Avanzaron una cuadra, se detuvieron un instante frente a una rotisería, para admirar los postres y licores que se exhibían en el escaparate, hipotetizando acerca de cual de todas elegirían para festejar en cuanto pudieran sacarse todo ese lio de encima. A simple vista, parecían una pareja adolescente que se ha estancado en el tiempo: caminan, miran alguna tienda, se detienen para darse un beso, admiran otro maniquí con ropa, hasta que entonces, Maxwell lo vio.

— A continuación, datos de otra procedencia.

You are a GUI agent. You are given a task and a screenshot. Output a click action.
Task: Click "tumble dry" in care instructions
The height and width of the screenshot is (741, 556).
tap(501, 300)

Fue justamente al doblar la esquina. Para su suerte, no estaba fumando nada ni tampoco estaba en un estado lamentable de consumismo. Estaba desprolijo, sí, quizá hacía un par de días que no se daba una ducha o se cambiaba de ropa, pero seguía siendo él. La gente pasaba a su lado y lo ignoraba por completo, nadie le miraba, y Randall, sentado en la acera con la espalda apoyada en la pared de una tienda deportiva, tampoco los miraba a ellos. Solo jugueteaba con una tirita de su campera negra, de forma distraída. Los pantalones de jean tenían un agujero en cada rodilla, y sus zapatillas Converse ya estaban tremendamente desgastadas, a tal punto de que su color estaba desvaído y casi imperceptible. Sin embargo, en cuanto Maxwell y Abby doblaron por la esquina hacia él, Randall levantó la cabeza y los miró.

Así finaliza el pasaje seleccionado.